Work instruction -
Every line from the one containing "Click the Personal account features label" to the one containing "Given: Open the Système MIDI dropdown" in the records below, both included, must be set down exactly, and no other line.

Provided material -
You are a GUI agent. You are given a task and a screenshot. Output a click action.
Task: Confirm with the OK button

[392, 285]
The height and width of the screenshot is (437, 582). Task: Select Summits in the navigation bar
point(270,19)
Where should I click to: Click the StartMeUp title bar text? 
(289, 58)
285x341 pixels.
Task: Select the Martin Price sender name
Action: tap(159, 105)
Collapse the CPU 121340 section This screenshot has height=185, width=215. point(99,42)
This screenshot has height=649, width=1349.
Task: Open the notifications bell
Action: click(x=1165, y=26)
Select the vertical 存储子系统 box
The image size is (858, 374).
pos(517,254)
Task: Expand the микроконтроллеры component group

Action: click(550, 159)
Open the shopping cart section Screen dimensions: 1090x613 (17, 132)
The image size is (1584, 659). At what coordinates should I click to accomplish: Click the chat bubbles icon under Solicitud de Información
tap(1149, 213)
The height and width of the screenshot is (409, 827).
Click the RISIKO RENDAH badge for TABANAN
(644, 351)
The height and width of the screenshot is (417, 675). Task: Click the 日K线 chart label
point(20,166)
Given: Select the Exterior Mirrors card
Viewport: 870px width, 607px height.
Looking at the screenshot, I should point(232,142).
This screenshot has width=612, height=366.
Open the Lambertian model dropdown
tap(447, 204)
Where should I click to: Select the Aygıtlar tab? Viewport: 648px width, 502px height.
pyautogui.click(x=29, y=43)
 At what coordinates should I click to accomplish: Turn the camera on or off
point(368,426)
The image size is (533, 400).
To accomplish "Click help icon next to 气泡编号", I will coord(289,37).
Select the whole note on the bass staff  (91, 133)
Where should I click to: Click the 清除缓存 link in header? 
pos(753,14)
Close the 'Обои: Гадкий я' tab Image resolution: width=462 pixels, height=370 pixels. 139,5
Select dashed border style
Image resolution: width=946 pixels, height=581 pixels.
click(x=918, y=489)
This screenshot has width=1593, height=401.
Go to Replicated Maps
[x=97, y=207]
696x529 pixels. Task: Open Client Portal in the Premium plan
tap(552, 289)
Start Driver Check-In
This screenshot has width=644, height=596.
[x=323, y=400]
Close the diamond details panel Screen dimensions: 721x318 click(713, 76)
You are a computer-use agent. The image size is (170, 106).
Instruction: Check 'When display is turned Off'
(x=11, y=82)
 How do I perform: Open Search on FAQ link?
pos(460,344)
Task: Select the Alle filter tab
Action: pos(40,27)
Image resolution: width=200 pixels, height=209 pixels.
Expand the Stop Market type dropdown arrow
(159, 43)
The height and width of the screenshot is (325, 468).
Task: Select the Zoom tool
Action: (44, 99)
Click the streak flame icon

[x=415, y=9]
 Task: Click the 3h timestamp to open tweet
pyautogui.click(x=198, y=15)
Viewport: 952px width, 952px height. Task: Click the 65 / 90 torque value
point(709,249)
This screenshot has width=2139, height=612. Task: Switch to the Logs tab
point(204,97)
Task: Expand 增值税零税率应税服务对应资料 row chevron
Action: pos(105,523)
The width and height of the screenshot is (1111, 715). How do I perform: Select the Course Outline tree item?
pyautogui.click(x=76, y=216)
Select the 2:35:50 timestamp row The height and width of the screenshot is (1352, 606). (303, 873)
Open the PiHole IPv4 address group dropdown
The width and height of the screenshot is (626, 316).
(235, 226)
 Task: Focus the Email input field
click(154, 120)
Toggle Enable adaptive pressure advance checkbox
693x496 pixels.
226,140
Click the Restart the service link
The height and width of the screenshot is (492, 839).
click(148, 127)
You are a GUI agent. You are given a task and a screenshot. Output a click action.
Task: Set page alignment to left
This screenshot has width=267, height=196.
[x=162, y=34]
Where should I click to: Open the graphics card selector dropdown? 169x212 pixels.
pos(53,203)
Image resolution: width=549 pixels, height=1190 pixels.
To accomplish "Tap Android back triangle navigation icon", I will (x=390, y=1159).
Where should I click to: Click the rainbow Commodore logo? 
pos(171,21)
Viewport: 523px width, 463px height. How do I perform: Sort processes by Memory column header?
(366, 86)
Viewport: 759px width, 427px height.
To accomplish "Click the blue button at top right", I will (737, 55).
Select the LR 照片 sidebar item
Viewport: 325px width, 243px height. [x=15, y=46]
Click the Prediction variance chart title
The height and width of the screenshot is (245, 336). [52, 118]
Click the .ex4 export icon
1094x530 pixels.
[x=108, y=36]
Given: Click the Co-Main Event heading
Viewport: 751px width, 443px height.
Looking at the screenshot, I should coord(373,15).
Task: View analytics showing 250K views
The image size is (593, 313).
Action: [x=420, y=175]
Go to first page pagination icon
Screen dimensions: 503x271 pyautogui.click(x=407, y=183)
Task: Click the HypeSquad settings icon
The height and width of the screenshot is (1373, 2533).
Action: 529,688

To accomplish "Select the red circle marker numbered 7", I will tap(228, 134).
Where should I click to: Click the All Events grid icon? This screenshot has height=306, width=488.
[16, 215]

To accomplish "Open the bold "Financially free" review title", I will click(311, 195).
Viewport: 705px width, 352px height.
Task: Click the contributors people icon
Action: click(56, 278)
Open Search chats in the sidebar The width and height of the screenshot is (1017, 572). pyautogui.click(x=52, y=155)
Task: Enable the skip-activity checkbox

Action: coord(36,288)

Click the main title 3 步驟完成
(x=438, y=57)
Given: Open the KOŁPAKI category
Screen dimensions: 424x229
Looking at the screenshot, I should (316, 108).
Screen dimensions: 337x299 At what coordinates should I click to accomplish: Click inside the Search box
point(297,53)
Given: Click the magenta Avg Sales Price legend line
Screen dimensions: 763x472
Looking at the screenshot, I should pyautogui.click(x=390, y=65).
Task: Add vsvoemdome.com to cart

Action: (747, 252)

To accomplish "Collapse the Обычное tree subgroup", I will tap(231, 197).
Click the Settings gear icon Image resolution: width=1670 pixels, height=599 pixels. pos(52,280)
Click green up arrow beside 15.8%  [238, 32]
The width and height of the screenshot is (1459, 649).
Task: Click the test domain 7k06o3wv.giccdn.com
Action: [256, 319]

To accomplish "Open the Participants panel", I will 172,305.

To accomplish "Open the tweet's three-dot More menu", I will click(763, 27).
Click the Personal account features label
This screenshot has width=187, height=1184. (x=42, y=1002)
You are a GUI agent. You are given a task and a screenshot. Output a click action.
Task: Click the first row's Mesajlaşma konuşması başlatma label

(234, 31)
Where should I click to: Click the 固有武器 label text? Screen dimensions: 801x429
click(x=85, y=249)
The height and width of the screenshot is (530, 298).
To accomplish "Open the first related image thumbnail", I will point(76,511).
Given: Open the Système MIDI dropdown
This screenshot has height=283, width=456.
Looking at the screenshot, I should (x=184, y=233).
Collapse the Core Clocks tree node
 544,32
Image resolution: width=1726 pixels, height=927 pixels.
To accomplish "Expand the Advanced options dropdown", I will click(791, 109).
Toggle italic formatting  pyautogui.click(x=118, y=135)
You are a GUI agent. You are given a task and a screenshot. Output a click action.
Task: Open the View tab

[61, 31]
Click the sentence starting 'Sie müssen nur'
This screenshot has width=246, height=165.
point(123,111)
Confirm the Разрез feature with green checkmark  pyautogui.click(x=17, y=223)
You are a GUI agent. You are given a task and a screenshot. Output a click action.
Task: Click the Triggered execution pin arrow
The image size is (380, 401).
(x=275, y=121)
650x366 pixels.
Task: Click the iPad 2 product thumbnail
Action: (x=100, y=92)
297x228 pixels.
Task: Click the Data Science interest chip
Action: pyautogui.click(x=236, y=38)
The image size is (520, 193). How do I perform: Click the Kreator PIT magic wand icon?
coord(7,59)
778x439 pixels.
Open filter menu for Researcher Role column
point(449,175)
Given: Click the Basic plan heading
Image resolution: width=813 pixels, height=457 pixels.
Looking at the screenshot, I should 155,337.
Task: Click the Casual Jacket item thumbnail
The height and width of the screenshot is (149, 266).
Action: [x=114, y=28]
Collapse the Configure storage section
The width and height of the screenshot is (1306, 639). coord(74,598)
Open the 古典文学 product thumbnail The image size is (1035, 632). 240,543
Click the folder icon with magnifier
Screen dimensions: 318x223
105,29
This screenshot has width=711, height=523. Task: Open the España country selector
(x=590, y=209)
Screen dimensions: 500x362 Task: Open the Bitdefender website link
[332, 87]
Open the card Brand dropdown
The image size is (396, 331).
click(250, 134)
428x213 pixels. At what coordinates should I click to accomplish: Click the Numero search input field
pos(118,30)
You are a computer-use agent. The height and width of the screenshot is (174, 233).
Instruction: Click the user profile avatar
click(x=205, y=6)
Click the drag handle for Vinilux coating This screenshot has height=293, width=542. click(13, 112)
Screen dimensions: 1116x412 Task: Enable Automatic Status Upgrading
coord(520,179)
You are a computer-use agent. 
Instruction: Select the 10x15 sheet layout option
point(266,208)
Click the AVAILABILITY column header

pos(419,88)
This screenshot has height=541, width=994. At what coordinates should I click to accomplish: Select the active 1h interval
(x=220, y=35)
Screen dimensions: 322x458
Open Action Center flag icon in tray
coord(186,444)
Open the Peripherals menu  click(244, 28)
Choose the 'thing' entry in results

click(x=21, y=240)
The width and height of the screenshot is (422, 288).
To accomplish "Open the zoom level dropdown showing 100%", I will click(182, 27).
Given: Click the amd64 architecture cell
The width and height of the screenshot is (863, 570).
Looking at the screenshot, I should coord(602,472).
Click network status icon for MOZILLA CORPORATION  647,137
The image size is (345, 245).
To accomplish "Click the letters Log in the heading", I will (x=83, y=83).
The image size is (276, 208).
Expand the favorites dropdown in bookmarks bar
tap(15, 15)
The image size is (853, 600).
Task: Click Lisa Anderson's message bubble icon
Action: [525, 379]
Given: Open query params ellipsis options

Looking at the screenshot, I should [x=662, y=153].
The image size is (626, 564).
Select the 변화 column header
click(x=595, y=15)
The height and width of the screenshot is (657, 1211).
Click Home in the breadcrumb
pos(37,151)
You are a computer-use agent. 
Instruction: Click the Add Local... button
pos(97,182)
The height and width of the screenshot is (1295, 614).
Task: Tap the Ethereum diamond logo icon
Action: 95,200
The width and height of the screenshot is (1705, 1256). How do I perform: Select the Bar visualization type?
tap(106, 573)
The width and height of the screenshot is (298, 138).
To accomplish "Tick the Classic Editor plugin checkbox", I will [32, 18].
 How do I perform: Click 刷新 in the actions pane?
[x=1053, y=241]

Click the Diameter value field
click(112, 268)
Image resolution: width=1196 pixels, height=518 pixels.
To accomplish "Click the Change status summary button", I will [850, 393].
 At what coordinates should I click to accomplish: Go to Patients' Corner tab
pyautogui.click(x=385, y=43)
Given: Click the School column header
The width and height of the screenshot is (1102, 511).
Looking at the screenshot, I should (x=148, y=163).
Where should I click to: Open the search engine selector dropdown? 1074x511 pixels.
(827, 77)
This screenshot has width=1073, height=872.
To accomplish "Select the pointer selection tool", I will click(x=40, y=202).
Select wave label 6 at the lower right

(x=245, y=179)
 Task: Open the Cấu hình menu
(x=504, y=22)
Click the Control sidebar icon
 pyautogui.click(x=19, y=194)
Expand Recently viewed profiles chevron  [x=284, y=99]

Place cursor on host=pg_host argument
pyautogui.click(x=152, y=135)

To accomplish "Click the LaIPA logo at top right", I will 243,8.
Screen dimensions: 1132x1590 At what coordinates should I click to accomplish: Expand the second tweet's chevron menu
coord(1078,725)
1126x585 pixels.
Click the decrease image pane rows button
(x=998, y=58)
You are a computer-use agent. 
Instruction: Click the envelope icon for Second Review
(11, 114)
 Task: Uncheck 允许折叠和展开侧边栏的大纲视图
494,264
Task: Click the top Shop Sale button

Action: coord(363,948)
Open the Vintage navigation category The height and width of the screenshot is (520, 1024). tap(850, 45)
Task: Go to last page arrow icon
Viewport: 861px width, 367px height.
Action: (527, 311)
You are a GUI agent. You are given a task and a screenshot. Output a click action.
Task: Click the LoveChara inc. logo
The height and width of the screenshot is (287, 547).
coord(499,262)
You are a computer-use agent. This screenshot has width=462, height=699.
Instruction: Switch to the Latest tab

Output -
Click the Personal account features label
This screenshot has width=187, height=1184. (x=42, y=1002)
You are a GUI agent. You are given a task and a screenshot. Output a click action.
Task: Click the first row's Mesajlaşma konuşması başlatma label

(234, 31)
Where should I click to: Click the 固有武器 label text? Screen dimensions: 801x429
click(x=85, y=249)
The height and width of the screenshot is (530, 298).
To accomplish "Open the first related image thumbnail", I will point(76,511).
Given: Open the Système MIDI dropdown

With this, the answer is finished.